A luta pela defesa do território é uma luta pela sobrevivência e não há ser que não reaja à invasão. O próprio homem assim foi construindo a sua tribo, a sua aldeia, a sua civilização, sempre em conflito com o vizinho, com o outro, habitualmente com o seu mais próximo, com aquele com quem confina, com quem se opõe à sua expansão ou quem o invade, mais ou menos violentamente, conforme a pressão desse conflito ou desse receio.

Assim se construíram as nacionalidades, as civilizações e os impérios.

Parecem longínquos, para os mais novos, os horrores dos dois últimos conflitos mundiais, mais próximos de nós os conflitos da nossa descolonização em África e todos os outros, que todos os dias nos entram por essa janela aberta ao mundo, a que chamamos televisão, reclamando-se da maior objectividade os que tomam posição por um ou outro lado do conflito.

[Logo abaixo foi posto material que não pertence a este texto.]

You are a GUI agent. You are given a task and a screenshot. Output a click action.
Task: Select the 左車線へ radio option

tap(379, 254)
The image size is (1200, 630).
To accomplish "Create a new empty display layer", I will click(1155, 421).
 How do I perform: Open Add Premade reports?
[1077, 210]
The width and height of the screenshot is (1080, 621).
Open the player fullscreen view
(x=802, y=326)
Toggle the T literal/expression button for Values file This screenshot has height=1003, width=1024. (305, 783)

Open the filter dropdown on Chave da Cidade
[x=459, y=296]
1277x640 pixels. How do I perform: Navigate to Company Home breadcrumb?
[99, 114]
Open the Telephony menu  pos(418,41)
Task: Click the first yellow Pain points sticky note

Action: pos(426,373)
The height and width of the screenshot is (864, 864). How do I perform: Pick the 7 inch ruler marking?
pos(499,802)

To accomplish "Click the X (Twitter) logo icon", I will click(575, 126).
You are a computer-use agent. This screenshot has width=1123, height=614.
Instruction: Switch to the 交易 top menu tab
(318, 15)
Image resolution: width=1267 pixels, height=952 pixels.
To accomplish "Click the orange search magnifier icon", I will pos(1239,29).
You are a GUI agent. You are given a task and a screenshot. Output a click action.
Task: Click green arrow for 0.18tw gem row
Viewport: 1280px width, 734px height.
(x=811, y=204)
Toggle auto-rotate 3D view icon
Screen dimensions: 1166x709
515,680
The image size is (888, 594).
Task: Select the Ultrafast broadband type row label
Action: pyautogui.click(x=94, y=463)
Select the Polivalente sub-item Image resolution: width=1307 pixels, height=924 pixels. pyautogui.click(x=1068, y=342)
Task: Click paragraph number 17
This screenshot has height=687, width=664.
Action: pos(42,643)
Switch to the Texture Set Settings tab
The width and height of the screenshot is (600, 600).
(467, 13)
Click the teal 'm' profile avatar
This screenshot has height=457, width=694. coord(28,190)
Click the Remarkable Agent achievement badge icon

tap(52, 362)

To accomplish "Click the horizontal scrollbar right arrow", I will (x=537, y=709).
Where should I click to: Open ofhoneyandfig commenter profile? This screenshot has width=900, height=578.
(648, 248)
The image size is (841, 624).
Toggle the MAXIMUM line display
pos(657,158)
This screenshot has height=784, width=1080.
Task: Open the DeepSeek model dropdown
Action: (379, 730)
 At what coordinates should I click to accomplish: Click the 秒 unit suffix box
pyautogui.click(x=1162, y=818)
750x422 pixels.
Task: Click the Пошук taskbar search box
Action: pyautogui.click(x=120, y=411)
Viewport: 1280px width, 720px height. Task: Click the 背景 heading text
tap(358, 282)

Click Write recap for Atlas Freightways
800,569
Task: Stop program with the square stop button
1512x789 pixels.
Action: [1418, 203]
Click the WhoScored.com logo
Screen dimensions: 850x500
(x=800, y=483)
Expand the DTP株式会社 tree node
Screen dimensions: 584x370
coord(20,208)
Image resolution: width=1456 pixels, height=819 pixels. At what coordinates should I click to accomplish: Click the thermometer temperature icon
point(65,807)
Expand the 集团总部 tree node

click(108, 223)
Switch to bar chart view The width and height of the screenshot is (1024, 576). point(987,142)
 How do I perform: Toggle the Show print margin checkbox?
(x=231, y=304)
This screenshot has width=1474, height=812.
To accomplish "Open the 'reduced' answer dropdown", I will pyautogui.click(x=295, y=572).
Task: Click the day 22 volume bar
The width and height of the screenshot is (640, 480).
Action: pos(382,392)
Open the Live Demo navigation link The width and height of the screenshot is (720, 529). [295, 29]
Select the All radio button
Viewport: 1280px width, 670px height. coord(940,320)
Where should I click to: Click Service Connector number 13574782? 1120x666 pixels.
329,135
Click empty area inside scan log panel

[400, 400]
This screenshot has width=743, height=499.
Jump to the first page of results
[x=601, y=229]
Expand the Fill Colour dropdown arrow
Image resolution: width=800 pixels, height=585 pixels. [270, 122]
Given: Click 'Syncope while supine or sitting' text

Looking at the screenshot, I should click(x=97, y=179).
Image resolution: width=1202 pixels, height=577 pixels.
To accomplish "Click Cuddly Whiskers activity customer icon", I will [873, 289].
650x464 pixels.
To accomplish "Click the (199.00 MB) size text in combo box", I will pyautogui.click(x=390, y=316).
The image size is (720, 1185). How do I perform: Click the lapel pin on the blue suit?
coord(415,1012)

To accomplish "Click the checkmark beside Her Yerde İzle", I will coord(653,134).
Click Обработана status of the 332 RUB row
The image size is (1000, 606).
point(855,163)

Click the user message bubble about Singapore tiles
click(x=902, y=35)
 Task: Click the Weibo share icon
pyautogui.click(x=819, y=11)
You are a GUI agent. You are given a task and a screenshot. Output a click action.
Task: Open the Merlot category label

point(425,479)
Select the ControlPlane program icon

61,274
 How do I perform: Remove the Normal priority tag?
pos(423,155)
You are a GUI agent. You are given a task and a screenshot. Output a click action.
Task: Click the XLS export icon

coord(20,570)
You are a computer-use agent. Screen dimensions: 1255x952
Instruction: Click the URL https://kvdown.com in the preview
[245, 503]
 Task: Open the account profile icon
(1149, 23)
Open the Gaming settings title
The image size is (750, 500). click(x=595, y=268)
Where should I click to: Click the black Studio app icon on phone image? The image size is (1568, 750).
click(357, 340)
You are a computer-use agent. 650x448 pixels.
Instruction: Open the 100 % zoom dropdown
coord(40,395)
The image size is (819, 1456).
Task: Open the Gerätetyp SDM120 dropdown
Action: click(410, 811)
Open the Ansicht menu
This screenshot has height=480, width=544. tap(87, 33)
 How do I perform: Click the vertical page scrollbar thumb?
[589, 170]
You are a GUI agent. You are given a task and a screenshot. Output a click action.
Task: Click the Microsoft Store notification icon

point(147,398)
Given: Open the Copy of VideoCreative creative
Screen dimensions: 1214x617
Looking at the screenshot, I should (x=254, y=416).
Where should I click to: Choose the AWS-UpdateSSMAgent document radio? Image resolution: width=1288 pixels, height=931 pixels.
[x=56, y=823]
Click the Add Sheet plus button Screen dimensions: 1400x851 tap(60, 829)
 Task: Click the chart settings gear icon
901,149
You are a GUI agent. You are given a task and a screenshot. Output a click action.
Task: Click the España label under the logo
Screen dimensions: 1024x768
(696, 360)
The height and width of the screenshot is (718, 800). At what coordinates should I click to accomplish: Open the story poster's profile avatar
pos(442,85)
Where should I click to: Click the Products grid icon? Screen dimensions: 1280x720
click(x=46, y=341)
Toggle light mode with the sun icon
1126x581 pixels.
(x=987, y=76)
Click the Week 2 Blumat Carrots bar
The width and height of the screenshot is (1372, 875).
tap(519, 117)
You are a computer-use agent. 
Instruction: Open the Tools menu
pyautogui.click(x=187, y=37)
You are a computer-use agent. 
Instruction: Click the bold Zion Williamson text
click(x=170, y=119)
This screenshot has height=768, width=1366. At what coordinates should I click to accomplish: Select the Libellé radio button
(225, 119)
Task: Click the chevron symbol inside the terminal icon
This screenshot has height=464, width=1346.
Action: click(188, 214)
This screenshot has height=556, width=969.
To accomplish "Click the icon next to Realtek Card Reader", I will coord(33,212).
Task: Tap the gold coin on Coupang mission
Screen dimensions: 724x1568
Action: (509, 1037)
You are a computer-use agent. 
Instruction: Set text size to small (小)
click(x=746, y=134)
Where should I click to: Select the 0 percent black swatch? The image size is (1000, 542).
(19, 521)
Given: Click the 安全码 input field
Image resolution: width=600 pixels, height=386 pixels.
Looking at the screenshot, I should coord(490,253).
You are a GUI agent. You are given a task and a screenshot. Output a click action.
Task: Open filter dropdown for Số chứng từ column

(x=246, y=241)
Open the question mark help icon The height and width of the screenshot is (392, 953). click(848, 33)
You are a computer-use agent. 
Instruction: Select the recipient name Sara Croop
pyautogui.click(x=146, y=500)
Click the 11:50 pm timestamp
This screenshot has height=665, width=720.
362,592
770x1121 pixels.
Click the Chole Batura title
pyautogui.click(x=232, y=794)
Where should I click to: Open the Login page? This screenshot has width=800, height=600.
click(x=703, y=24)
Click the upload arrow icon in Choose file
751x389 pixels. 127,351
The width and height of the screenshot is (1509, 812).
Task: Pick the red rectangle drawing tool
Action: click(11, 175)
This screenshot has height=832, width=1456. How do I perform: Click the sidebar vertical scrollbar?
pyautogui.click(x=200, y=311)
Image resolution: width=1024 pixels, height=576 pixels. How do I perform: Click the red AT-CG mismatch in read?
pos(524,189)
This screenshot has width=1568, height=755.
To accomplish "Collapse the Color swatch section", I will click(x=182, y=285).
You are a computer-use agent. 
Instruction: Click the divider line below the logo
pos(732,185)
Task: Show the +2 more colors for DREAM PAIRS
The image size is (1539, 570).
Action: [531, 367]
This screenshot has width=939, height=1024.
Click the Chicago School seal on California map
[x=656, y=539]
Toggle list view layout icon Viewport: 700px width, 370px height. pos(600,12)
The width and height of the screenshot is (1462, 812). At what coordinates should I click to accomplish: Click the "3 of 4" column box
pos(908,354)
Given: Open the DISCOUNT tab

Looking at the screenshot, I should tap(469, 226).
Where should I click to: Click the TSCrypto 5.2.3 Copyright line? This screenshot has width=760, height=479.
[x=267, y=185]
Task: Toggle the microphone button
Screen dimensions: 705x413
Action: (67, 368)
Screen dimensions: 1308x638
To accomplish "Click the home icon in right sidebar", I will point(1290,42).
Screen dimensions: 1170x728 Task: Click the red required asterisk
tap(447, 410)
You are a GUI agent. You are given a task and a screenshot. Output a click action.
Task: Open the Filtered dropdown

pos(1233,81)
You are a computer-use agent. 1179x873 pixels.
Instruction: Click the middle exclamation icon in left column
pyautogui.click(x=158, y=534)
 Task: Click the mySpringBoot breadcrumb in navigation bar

Creio que lutar pela paz não é necessariamente tomar posição por um ou outro lado, reclamar pelos direitos de um em detrimento dos direitos do outro, pois é isso mesmo que os divide e nos divide.

Vamos pensar nisso, em sinal de PAZ?! - nós que somos capazes de pensar sobre as coisas, coisa de que as gaivotas não são capazes e por isso reagem instintivamente.

terça-feira, janeiro 13, 2009

O meu ano aqui começou hoje

Senhora da Rocha, Lagoa, Algarve, Janeiro de 2009, © António Baeta OliveiraFoto de António Baeta

É o movimento de rotação do nosso planeta que determina as situações a que usamos chamar dia ou noite; é o movimento de translação deste sistema que gira em volta do Sol que dá azo à existência do que costumamos chamar estações do ano. Mas o que cada um dos habitantes da Terra chama dia ou noite ou Primavera, Verão, Outono ou Inverno é uma questão de posicionamento geográfico ou simplesmente uma leitura cultural própria da civilização em que se vive.
O que significará para um esquimó ou um habitante das proximidades do Árctico, o dia ou a noite, se eles se ficam por períodos longos de seis meses?
Que noção terá um habitante dos trópicos do que são a Primavera ou o Outono, se nunca viveram senão no Inverno ou no Verão?
Que coisa é essa do ano começar em Janeiro, se para muitos, mais até do que nós, (veja-se a China ou os países muçulmanos) ele começa numa altura diferente?

Pois o meu ano neste blog começou hoje, com uma foto que, só quem conhece o local poderá dizer, de fonte segura, se se trata de um amanhecer ou de um sol-pôr.